In May 2011, the child was taken into the Department of Children and Families’ (the department) custody and placed in foster care. Approximately one year later, the trial court gave foster mother permanent guardianship of the child. A year and a half after the entry of guardianship, in September 2014, Mother filed a petition to reopen the matter. The department opposed the Mother’s motion but the court reopened the case for the “sole purpose of [the department] filing a petition for termination of parental rights.”

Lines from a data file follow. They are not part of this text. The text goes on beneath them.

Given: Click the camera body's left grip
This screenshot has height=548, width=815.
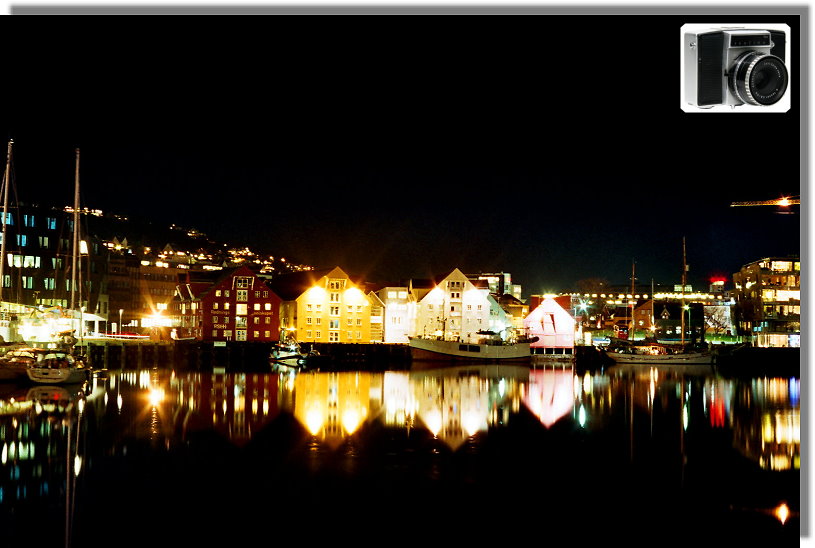Looking at the screenshot, I should click(709, 68).
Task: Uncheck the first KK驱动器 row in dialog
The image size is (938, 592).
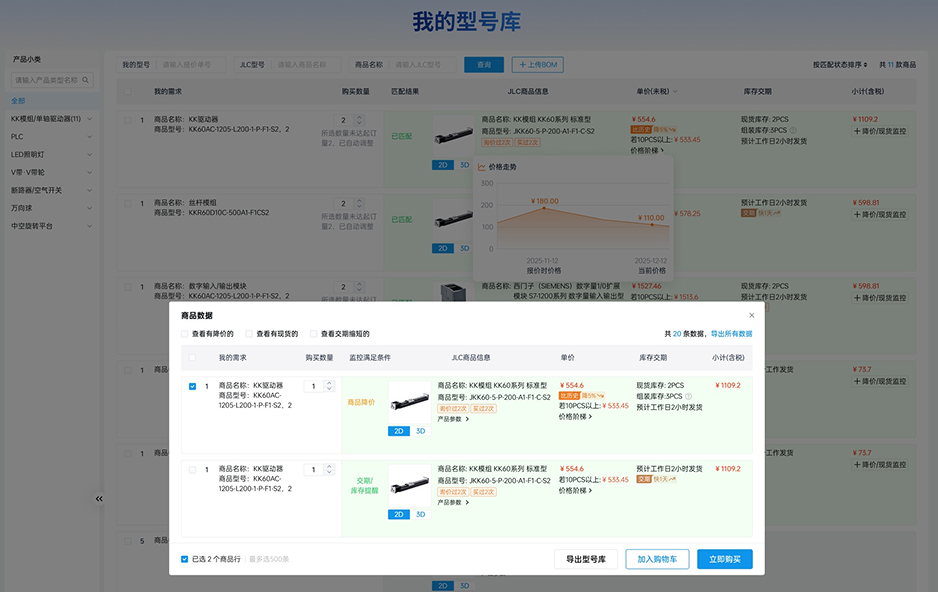Action: [193, 386]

In order to terminate parental rights, the department must prove the existence of statutory grounds, that termination is in the best interest of the child and that termination is the least restrictive means of protecting the child from harm, citing A.H. v. Department of Children and Family Services, 85 So. 3d 1213-1215-16 (Fla. 1st DCA 2012). If the department does not prove there are no measures short of termination that could be used to protect the child, “than termination cannot pass constitutional muster.” See J.B. v. Department of Children and Families, 107 So. 3d 1196, 1202 (Fla. 1st DCA 2013).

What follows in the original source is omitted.